La colonscopia, rettosigmoidoscopia e ileoscopia terminale sono indagini diagnostiche per lo studio delle malattie del colon, del retto, dell’ano e dell’ileo distale, effettuate introducendo attraverso l’ano un tubo flessibile (colonscopio) con telecamera sulla punta.

Quando è indicata?

Le indicazione principali alla colonscopia sono:
– la ricerca del sangue occulto positivo nelle feci effettuata solitamente come screening del tumore del colon
– il sanguinamento palese (rettorraggia)
– il dolore addominale persistente
– diarree ed alterazioni dell’alvo con associato calo ponderale di cui non si diagnostica altrimenti l’origine

L’esplorazione accurata dell’interno dell’intestino consente di individuare e di mappare tutte le più importanti malattie sia infiammatorie (rettocolite ulcerosa, Morbo di Crhon, coliti aspecifiche, angiodisplasie, diverticolosi del colon, ecc.), che neoplastiche.

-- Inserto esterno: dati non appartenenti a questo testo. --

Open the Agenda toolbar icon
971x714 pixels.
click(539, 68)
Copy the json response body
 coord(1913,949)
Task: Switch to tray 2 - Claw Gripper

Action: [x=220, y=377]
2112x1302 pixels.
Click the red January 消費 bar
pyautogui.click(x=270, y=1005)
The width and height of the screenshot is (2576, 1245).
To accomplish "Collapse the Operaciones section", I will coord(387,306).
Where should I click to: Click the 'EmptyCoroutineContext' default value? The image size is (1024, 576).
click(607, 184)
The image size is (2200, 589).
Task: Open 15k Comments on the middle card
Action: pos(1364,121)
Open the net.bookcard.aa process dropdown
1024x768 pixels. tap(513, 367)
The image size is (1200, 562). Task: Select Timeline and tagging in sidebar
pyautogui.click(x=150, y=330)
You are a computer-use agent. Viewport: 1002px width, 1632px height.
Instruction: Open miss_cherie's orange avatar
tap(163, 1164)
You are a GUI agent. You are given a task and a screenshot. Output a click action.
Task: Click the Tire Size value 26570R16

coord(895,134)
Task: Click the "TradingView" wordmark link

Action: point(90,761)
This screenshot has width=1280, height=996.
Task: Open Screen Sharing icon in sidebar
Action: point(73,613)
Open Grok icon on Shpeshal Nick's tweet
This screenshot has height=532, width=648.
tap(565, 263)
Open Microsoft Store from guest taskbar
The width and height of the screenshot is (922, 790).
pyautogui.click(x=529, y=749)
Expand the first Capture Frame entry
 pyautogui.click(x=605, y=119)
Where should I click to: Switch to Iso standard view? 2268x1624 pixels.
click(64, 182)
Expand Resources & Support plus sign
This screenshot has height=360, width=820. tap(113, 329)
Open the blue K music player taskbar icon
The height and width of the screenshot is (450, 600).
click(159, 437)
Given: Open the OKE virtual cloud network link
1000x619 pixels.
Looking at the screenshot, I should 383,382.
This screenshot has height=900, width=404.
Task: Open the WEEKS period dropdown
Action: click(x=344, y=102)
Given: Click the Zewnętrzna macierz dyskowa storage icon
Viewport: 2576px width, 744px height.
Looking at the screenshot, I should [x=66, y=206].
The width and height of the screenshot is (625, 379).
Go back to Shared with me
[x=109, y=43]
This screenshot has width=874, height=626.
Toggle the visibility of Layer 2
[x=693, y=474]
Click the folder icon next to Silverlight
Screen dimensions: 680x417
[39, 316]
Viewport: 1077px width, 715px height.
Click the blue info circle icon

L’ileoscopia terminale in particolare permette di esaminare gli ultimi 30 cm dell’intestino tenue ed eseguire biopsie nel sospetto di malattie infiammatorie croniche intestinali.

Come si svolgono queste indagini endoscopiche?

La colonscopia, la rettosigmoidoscopia e l’ileoscopia vengono eseguite in sedazione vigile o in sedazione profonda, in quanto risultano particolarmente dolorose per la distensione dell’intestino dovuto all’insufflazione di gas.
L’esame esplorativo dura circa 20 minuti, che aumentano nel caso in cui si renda necessaria una polipectomia endoscopica (Rettosigmoidocolonscopia operativa). Si tratta di un intervento ambulatoriale da eseguirsi in corso di colonscopia, che consente di evidenziare e di eliminare eventuali polipi, lesioni benigne da cui possono derivare dei tumori del colon.

Preparazione alla Colonscopia, Rettosigmoidoscopia e ileoscopia terminale

Il giorno prima dell’esame il paziente dovrà rimanere a digiuno per tutto il giorno e assumere dei “purganti osmotici” che garantiscono una perfetta pulizia del viscere (indispensabile per un accurato esame).
Dopo l’esame il paziente verrà trattenuto per alcune ore, affinché si esaurisca l’effetto anestesiologico e venga accertata l’assenza di eventuali complicanze che possono insorgere precocemente dopo l’esame. Il referto, con eventuali consigli terapeutici, viene consegnato subito al paziente.